## Work request
The output should be every line below that includes the word "article".
──────── Data to use ────────
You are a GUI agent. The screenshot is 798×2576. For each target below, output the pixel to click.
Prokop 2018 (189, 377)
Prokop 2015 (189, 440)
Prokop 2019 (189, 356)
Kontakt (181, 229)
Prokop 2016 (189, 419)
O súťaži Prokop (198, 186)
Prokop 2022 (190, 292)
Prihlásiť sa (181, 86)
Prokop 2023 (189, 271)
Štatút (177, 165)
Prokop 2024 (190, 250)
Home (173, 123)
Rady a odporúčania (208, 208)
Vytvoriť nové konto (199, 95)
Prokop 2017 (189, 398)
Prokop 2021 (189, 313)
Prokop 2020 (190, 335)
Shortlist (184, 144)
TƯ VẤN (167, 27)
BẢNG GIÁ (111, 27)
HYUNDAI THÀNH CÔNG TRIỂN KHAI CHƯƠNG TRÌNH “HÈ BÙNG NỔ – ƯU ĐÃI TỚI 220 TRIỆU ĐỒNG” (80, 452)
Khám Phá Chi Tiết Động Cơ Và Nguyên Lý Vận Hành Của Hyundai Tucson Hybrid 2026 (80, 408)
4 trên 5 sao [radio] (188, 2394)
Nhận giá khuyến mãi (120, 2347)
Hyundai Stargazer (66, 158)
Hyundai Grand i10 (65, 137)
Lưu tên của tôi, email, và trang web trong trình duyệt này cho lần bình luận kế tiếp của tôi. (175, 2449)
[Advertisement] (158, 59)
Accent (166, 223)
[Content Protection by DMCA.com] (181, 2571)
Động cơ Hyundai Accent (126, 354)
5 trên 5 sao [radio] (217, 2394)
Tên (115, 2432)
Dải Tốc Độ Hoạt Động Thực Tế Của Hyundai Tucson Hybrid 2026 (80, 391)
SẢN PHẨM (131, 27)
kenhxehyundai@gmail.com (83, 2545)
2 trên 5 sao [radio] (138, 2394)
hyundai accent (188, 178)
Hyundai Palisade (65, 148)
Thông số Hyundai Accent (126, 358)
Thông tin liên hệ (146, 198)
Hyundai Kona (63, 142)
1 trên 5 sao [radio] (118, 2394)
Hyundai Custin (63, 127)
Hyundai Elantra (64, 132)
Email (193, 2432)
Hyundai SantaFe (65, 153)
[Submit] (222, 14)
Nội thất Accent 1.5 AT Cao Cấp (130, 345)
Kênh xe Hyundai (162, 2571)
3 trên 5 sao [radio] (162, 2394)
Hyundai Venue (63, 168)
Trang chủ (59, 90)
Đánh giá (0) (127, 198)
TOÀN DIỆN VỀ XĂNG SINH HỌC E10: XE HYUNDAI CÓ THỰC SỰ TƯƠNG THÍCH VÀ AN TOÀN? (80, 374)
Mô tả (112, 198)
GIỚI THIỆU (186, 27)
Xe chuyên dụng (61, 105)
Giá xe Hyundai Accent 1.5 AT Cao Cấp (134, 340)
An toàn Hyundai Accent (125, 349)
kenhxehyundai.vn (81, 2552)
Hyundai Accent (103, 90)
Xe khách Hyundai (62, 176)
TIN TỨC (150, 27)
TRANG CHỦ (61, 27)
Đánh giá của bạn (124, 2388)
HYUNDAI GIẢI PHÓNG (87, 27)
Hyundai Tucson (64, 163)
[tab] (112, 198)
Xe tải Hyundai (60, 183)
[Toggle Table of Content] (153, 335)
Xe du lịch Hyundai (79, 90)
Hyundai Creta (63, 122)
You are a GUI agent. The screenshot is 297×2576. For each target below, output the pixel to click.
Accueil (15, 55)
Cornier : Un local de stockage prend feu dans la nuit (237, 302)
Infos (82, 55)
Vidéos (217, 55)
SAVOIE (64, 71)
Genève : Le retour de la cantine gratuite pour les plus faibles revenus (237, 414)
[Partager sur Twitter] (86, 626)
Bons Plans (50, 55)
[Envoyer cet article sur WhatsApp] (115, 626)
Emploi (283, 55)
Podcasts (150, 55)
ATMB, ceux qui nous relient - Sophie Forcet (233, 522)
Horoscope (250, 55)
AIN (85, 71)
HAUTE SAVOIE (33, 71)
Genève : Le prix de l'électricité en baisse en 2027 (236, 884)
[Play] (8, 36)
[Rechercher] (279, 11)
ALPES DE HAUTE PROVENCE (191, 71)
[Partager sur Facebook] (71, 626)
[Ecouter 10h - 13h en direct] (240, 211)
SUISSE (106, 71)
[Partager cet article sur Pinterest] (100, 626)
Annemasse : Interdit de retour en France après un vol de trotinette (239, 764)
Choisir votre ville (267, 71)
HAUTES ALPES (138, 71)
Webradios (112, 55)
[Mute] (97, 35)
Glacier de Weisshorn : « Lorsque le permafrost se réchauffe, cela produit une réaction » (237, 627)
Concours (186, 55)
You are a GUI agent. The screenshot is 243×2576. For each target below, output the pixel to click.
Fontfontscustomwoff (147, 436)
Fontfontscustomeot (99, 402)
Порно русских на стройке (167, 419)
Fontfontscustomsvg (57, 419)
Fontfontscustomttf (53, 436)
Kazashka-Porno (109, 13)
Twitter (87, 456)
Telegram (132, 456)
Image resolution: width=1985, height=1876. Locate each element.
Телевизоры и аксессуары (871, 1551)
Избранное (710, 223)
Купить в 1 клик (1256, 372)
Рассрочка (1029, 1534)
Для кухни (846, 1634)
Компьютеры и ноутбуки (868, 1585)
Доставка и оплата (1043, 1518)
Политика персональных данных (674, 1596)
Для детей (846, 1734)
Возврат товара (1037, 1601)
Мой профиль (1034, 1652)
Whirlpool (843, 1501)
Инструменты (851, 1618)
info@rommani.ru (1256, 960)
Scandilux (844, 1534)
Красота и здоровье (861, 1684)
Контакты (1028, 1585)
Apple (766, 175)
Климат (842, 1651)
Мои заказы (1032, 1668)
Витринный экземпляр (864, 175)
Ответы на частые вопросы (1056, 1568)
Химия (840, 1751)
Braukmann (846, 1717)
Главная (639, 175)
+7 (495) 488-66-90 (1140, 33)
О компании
────────
## Problem solution
[Envoyer cet article sur WhatsApp] (115, 626)
[Partager cet article sur Pinterest] (100, 626)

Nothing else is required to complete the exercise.